It’s time for the federal government to finally follow through on its long-unfulfilled promise to evaluate the usefulness of special tax breaks.
Does the research and experimentation tax credit, for example, actually encourage research? Or does it simply enrich high-tech firms? Does the mortgage interest deduction increase homeownership, or does it only reward people who would have purchased homes anyway? Shockingly, these types of fundamental policy questions have not been addressed in any type of systematic and transparent fashion by our government.
In total, the federal government spends over $1 trillion each year on programs it administers via the tax code – i.e. “tax expenditures.” To put that in perspective, annual spending on tax expenditures is actually slightly larger than the entire discretionary spending budget (i.e. the portion of federal spending that Congress must approve each year).
The lack of scrutiny directed toward tax expenditures first gained attention in the late 1960’s when an official listing of tax expenditures was finally produced in an effort to highlight these programs’ size and importance. In 1993, Congress indicated a desire to take this concept one step further by suggesting that the performance of tax expenditures be regularly reviewed. Soon after this, the Executive Branch did make some slow progress toward reviewing tax expenditures before effectively abandoning the idea soon after the start of the Bush Administration.
A new report from Citizens for Tax Justice (CTJ) makes the case for resuming these efforts toward the creation of a tax expenditure review system.
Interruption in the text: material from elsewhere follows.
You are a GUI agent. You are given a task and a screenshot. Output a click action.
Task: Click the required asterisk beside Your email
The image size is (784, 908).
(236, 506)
Among the reasons for moving forward on this issue now are:
– Tax expenditures, whether measured as a share of GDP or as a share of income taxes, have increased immensely over the past twenty years.
– Restoring fiscal sustainability will be nearly impossible without a closer look at the more than $1 trillion spent annually via the tax code.
– Creating a new “cross-program” performance review framework, of the type advocated by President Obama, will require the review of tax expenditures.
– Tax expenditure review fits perfectly into President Obama’s agenda to improve government transparency.
– A new dataset, described by the OMB as permitting “more extensive, and better, analyses of many tax provisions” will become available in the very near future.
– State efforts on the tax expenditure review front have provided the federal government with some powerful lessons from which to draw in creating a review system.